-- start SUPPLIED RECORDS --

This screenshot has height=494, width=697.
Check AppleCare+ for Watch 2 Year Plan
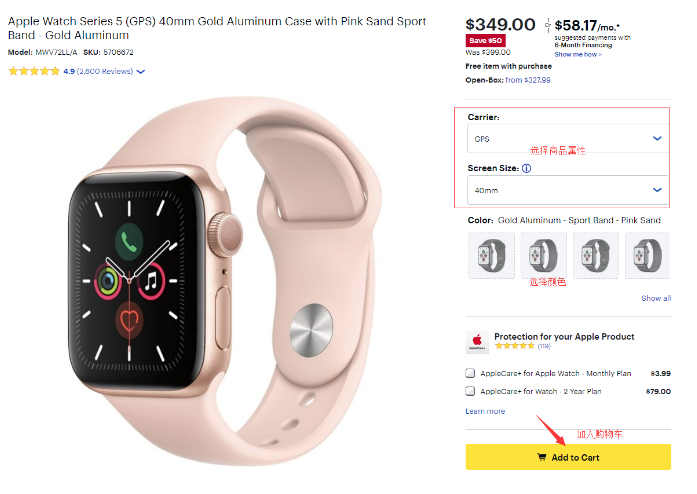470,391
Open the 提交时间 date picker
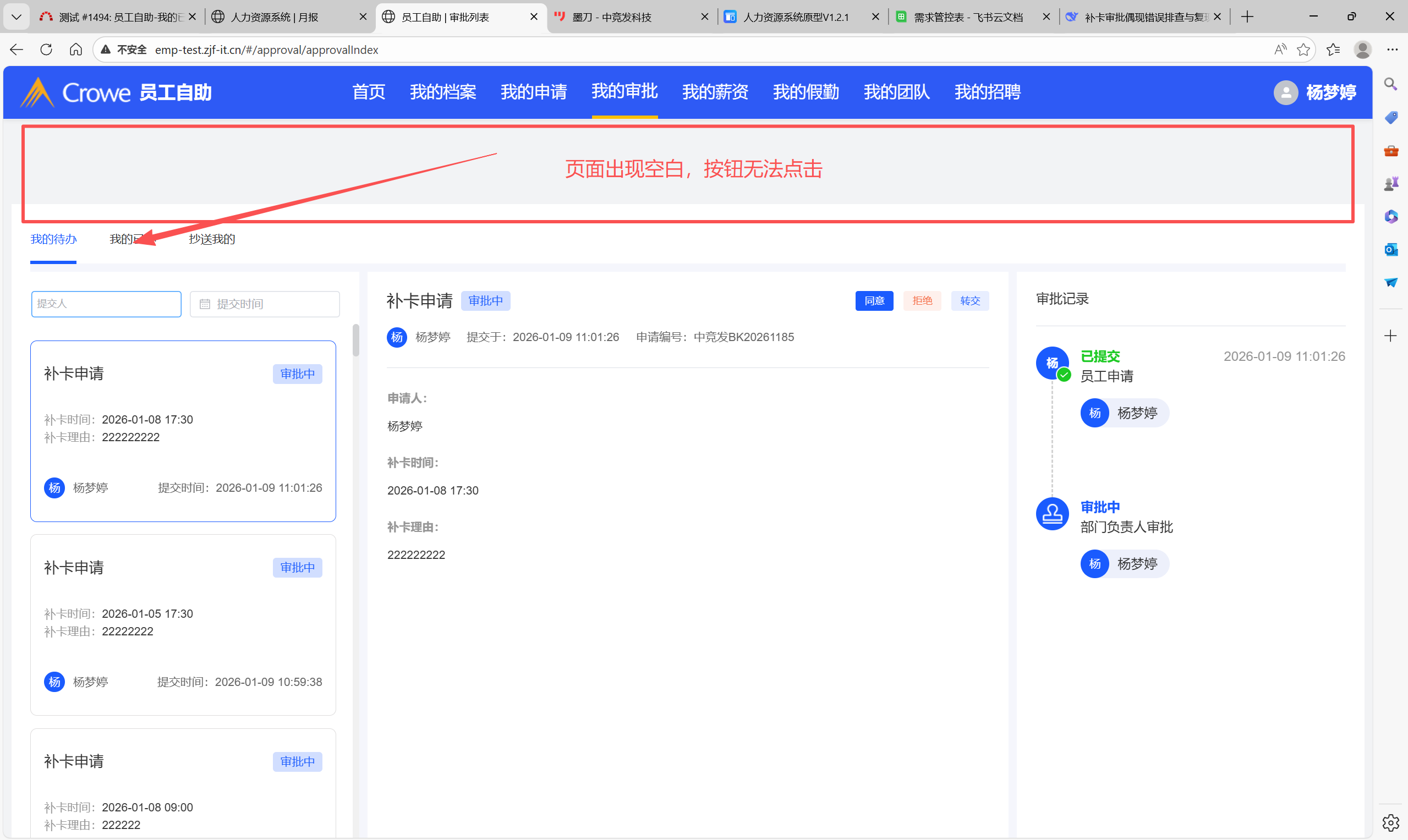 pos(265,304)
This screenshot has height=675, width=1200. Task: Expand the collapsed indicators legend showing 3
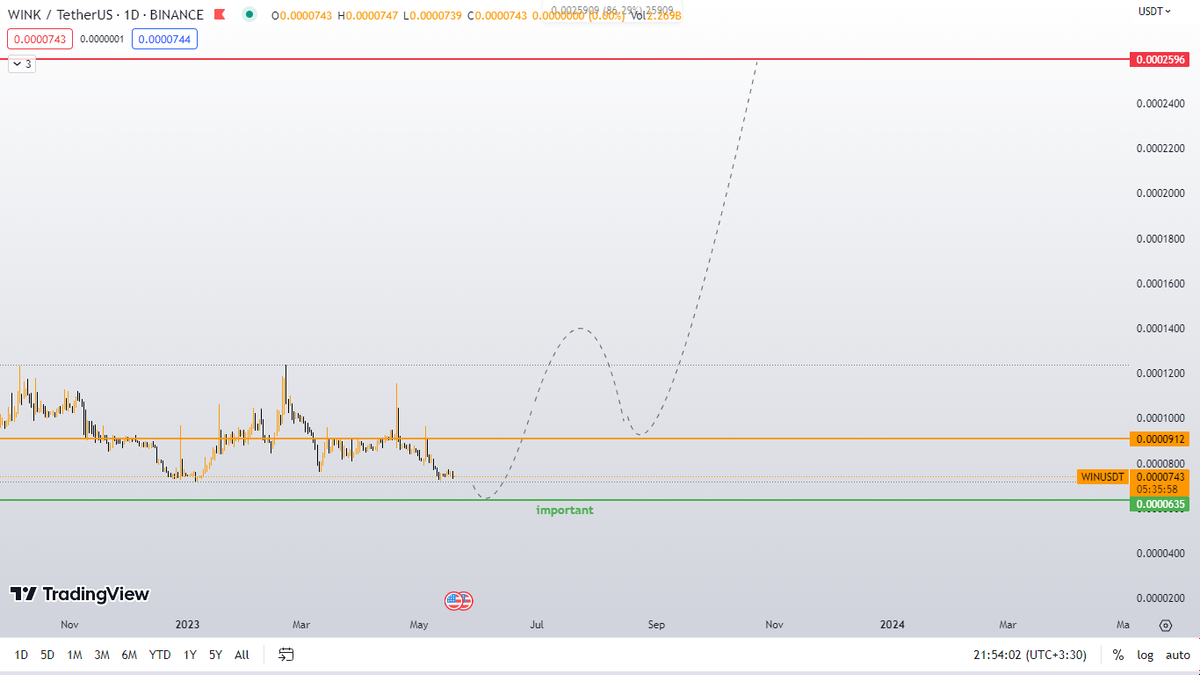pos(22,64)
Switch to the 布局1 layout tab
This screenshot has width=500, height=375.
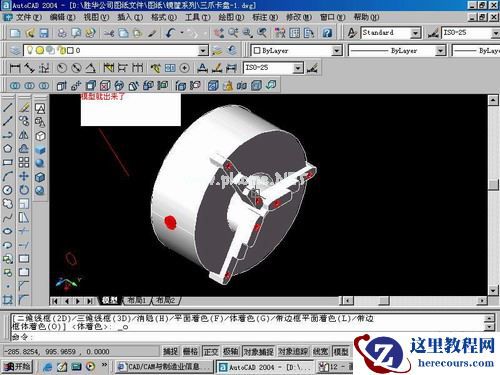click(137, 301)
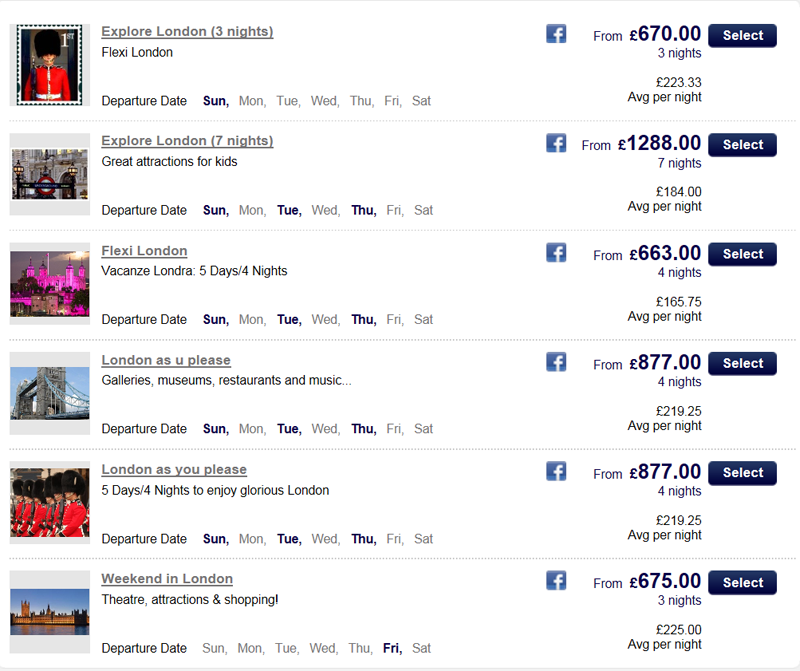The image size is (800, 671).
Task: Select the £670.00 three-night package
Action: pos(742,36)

-- end SUPPLIED RECORDS --

• WHAT YOU ARE ASKED TO DO: Copy all of the entries above word for word, leaving the pictures out.

• EXERCISE OUTPUT:
This screenshot has height=494, width=697.
Check AppleCare+ for Watch 2 Year Plan
470,391
Open the 提交时间 date picker
 pos(265,304)
This screenshot has height=675, width=1200. Task: Expand the collapsed indicators legend showing 3
pos(22,64)
Switch to the 布局1 layout tab
This screenshot has width=500, height=375.
click(137, 301)
The image size is (800, 671).
Task: Select the £670.00 three-night package
Action: pos(742,36)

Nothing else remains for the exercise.